John T. Adams, Esq., Alisa Rebecca Hobart, Esq., Berks County District Attorney's Office, Amy Zapp, Esq., PA Office of Attorney General, for Commonwealth of Pennsylvania.

BEFORE: CASTILLE, C.J., SAYLOR, EAKIN, BAER, TODD, McCAFFERY, ORIE MELVIN, JJ.

OPINION

Justice EAKIN.

This is a direct appeal from two death sentences imposed by a jury upon Albert Perez following his convictions of first degree murder and abuse of corpse. We affirm.

On the morning of January 15, 2007, Liz Ruiz received an email which purportedly came from her sister, Duceliz Diaz–Santiago, with whom appellant had previously been romantically involved. The email stated Diaz–Santiago was “doing something today thast [sic] will affe4ct [sic] us all,” Trial Court Opinion, 1/31/11, at 5 (citation omitted), then claimed appellant's ex-wife's boyfriend had raped Diaz–Santiago while the ex-wife watched. The email asked Ruiz to kill appellant's ex-wife and her boyfriend, but leave appellant alone because it was not his fault, and professed love for appellant. The message concluded by stating, [I'm] sorry it has to be this way everyone, but this is what iv[sic] wanted to do for a very long time [sic][.] Id. (citation omitted).

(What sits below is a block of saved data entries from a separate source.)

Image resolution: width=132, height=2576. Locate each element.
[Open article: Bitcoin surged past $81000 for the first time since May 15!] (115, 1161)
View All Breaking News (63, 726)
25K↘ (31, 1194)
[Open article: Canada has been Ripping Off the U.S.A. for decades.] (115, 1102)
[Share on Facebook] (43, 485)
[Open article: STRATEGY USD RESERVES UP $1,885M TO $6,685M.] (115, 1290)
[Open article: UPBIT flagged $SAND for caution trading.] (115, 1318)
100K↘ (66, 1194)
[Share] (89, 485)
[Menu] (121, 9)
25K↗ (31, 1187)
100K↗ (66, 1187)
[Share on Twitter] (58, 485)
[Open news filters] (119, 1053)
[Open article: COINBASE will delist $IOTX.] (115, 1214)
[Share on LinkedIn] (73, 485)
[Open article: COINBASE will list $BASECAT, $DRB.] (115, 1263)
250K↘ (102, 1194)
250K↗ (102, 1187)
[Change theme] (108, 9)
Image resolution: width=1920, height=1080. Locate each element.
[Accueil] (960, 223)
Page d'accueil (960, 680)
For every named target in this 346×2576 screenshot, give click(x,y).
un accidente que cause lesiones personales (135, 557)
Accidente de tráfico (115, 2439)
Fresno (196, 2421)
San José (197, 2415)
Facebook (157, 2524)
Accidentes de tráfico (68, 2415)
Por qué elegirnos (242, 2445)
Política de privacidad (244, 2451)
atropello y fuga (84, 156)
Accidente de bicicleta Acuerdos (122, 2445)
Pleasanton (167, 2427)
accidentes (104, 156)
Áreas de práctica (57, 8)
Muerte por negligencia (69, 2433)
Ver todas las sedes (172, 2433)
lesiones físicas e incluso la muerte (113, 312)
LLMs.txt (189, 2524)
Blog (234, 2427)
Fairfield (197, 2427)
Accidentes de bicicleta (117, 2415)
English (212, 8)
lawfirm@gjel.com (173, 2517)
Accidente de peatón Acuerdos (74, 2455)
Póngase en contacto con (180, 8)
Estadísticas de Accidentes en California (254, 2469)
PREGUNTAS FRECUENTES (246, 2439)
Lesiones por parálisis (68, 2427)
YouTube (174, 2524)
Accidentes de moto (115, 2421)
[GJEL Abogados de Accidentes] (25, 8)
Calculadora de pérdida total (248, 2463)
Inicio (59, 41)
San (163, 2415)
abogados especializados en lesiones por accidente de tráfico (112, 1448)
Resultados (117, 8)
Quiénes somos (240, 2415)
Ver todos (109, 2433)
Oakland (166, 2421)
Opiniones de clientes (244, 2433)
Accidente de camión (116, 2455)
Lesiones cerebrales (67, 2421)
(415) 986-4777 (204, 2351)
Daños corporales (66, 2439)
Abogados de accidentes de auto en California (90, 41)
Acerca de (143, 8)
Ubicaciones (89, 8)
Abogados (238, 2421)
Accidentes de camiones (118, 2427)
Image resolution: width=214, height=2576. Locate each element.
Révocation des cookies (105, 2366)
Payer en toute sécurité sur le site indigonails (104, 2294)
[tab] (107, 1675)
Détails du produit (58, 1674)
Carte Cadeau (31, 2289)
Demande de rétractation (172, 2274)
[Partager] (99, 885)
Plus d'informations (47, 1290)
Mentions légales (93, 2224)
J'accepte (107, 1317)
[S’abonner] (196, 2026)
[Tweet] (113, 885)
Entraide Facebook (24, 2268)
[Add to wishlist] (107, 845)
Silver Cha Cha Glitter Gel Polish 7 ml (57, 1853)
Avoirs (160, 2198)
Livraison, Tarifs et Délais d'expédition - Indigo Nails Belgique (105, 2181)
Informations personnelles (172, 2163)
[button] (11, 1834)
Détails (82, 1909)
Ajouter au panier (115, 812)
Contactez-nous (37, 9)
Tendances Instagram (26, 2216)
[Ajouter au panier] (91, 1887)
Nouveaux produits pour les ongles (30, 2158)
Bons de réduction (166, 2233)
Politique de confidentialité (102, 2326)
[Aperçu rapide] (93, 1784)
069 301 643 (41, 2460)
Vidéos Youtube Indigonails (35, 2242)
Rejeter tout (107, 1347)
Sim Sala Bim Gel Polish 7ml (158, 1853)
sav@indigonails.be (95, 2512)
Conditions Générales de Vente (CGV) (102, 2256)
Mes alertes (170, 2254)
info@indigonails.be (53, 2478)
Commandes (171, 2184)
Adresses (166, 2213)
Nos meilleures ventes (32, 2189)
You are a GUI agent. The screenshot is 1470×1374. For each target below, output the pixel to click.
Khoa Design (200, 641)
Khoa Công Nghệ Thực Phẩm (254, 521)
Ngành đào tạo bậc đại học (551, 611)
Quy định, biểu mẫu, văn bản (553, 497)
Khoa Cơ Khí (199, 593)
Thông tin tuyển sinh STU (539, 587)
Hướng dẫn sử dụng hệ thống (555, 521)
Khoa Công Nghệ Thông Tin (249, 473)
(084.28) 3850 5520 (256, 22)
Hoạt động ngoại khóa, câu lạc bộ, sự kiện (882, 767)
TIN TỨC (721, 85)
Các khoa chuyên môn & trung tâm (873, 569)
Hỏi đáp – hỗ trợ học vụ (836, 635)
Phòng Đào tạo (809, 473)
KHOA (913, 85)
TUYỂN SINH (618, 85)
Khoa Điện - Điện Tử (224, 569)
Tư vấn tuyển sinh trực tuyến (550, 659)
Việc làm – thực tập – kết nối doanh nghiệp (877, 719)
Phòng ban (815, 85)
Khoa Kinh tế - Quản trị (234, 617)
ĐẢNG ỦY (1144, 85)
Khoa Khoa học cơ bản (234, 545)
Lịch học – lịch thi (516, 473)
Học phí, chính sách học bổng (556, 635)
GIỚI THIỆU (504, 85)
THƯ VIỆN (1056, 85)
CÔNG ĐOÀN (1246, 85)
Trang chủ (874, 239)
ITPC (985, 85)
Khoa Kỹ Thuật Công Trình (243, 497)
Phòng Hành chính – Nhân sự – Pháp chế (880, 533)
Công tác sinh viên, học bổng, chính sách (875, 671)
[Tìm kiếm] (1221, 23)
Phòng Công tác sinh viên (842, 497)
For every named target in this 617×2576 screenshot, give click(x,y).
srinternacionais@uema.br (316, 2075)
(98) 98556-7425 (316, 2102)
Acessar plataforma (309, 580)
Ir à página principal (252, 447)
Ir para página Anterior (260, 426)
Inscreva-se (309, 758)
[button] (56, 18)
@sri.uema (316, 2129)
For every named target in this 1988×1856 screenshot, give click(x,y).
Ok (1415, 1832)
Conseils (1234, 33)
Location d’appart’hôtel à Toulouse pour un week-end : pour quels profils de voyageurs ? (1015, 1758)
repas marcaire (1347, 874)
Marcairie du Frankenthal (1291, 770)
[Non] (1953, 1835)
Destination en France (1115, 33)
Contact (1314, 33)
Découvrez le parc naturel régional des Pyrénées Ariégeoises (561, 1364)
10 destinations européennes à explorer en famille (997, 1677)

Concerned by the message, Ruiz went to the apartment where Diaz–Santiago lived with her five-year-old daughter, Kayla. When Ruiz arrived, her mother was already there, but the two women could not get into the locked apartment. Ruiz's husband arrived and kicked the door down. When he entered the apartment, he saw Kayla's body hanging from a railing in the bathroom. The police were summoned and checked the rest of the apartment, finding Diaz–Santiago's body lying face up in a closet doorway. A pair of pajama bottoms was tied around the neck of Kayla's body, and the towel rack from which her body was suspended took little effort to remove from the wall, indicating the body was in a resting state when it was hung there. Part of a power cord was wrapped around the neck of Diaz–Santiago's body, not tied or fastened, and a second portion of cord was found on the closet's clothes bar. The clothing on Diaz–Santiago's body was not bunched up but was perfectly flat.

These details caused police to suspect the deaths were not the murder-suicide scenario the posing of the bodies imitated. Police collected forensic evidence, including seminal fluid from Diaz–Santiago's clothing, bedding, and body cavities, a swabbing of a wound on her left arm, and fibers found in Kayla's hair and pajama bottoms. The fibers fluoresced pink when viewed under an alternate light source.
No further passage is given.